I’m thinking about using a breadth-first search (BFS) algorithm to explore the graph starting from the source node. BFS allows us to systematically explore nodes level by level, which can help in finding a valid path from the source to the destination.

Approach

I’ll start by creating an adjacency list representation of the graph using a dictionary. Then, I’ll use a queue to perform BFS. At each step, I’ll dequeue a node, check if it’s the destination node, and if not, enqueue its unvisited neighbors.

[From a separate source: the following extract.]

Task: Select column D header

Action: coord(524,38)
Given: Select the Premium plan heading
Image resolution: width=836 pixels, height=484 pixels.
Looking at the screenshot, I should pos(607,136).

I’ll repeat this process until either the destination node is found or the queue becomes empty.

Complexity

  • Time complexity: O(V + E) where V is the number of vertices and E is the number of edges

  • Space complexity: O(V)

Code

class Solution:
    def validPath(self, n: int, edges: List[List[int]], source: int, destination: int) -> bool:
        graph = {i: [] for i in range(n)}
        for src, des in edges:
            graph[src].append(des)
            graph[des].append(src)
        queue = deque([source])
        visited = set()
        visited.add(source)
        while queue:
            node = queue.popleft()
            if node == destination:
                return True
            visited.add(node)
            for nei in graph[node]:
                if nei not in visited:
                    queue.append(nei)
                    visited.add(nei)

        return False